The ACCESS Group is committed to continually reviewing and updating its policies and procedures. This Policy, therefore, is subject to modification. This Policy supersedes all other ACCESS Group codes, policies, procedures, instructions, practices, rules or written or verbal representation to the extent that they are inconsistent.
1. Information Security Organization
The ACCESS Group will establish an Information Security Committee with the Chief Information Officer as its head. The Information Security Committee will study, plan and implement measures for information security. The Information Security Committee will be responsible for setting internal standards, rules and procedures.
The information that is subject to this Policy includes, without limitation, all information, data, materials, and software programs, whether in writing, electronic or other format that are owned by the ACCESS Group, or under the control of the ACCESS Group and belonging to any employee, agent, customers, or business partner of the ACCESS Group. All ACCESS Group employees, whether full or part-time, contractors, officers, directors or any other agent or representative who has access to or is making use of any confidential information on behalf of the ACCESS Group, is subject to this Policy.

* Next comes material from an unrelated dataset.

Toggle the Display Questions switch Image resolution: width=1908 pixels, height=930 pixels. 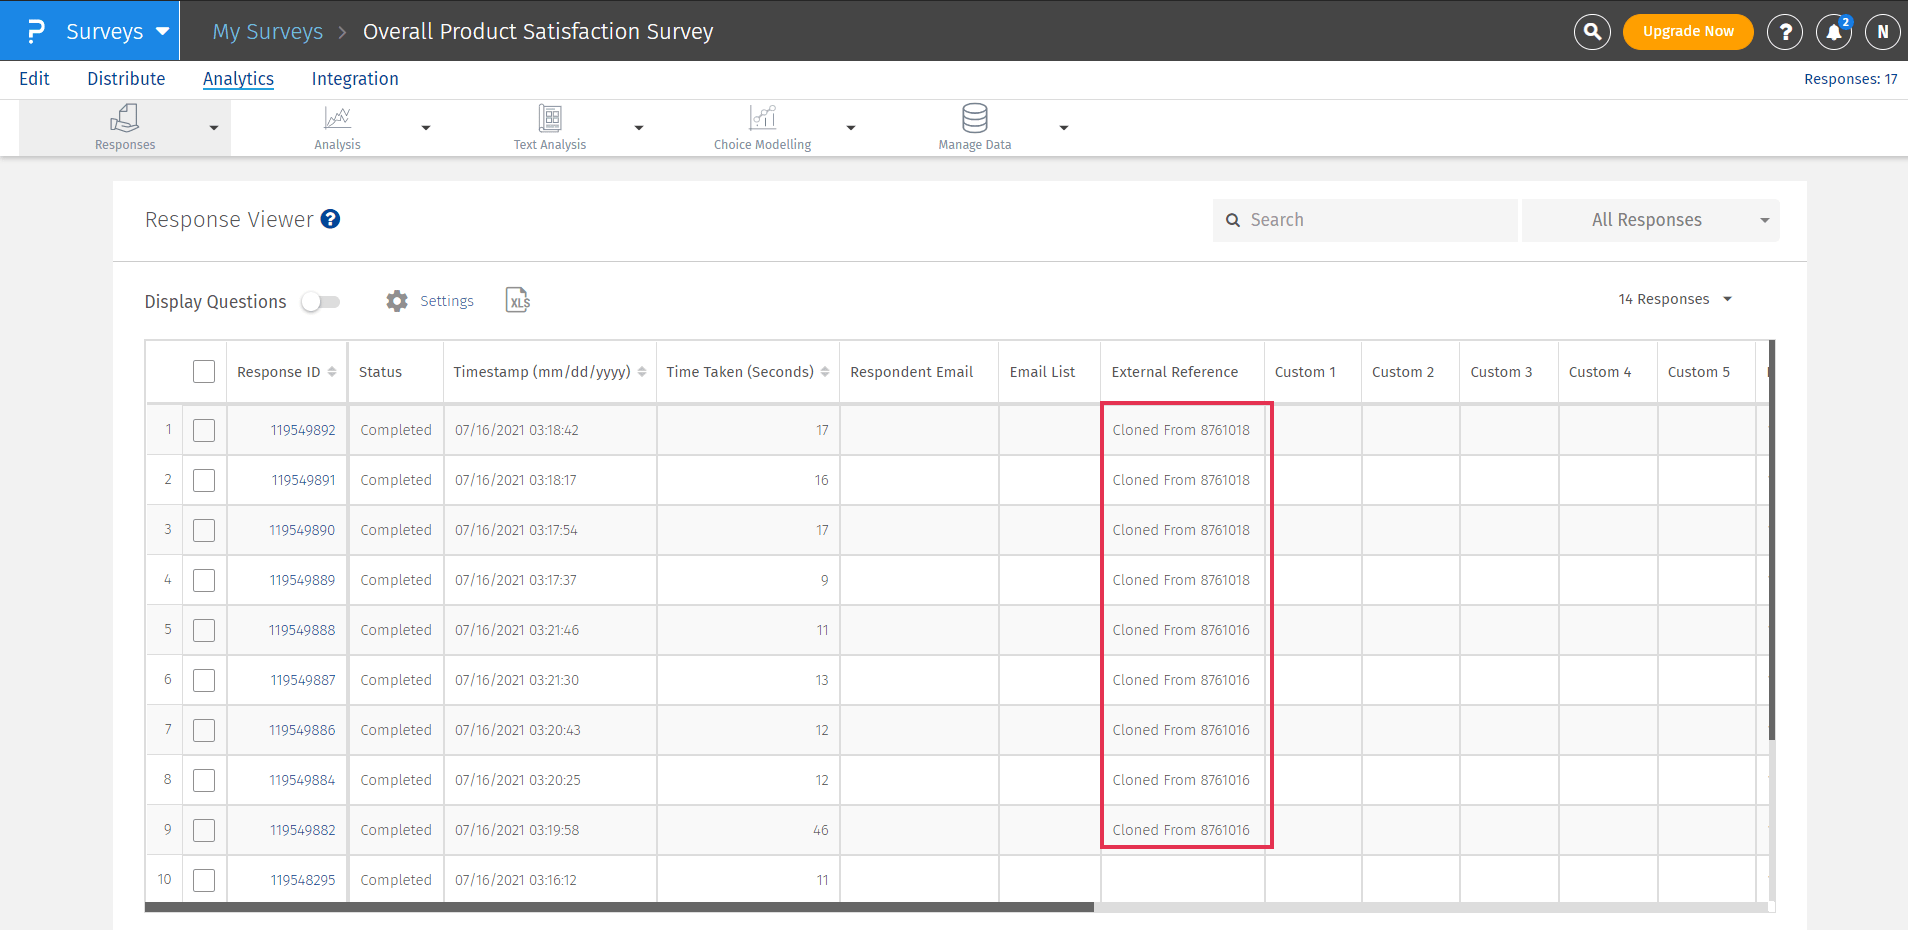click(320, 301)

3. Administration and Safeguarding of Information Assets
The Information Security Committee will determine a mechanism for the classification of all information assets in the possession or under the control of the ACCESS Group. For each classification level, the Information Security Committee will set out guidelines for control measures for handling confidential and proprietary information. The classification will take into account levels of importance and risk. The Information Security Committee will apply, as necessary, regional changes to this Policy, or any procedures or measures arising from this Policy, to account for local laws, customs and practices.
4. Education and Training
The ACCESS Group will continually provide all of its employees with education and training relating to information security. The ACCESS Group will promote an internal corporate culture that values protection of proprietary and confidential information and the respect for the confidential and proprietary information of customers, employees and business partners.
5. Observance of Laws and Regulations
In each geographic region in which the ACCESS Group operates, there are laws, regulations, orders, and other rules imposed by governmental or regulatory bodies with regard to the handling of information (collectively, “Laws”). The ACCESS Group is committed to complying with the Laws in countries in which it operates and the Information Security Committee will take steps to identify relevant Laws for each region and modify this Policy or any procedures or rules for that region to ensure compliance.
6. Information Security Incidents
The Information Security Committee will establish a general response plan in the event of a breach of security. Should an information security incident occur, the ACCESS Group will promptly respond to the incident to prevent the increase of damage. Subsequently, the Information Security Committee will review and evaluate the incident and propose any necessary policy or procedural changes to avoid a repeat of the incident.
7. Penalties and Enforcement
Non-compliance with or a breach of any of the provisions of this Policies or any of the procedures implemented to ensure compliance with the goals of this Policy may result in action by the ACCESS Group up to and including termination of any employee, whether full or part-time, contractors, officers, directors or any other agent, and as determined by officers or directors of the ACCESS Group, may include legal action for any damages arising from the gross negligence or willful misconduct of any employee, contractor, officer, director or any other agent.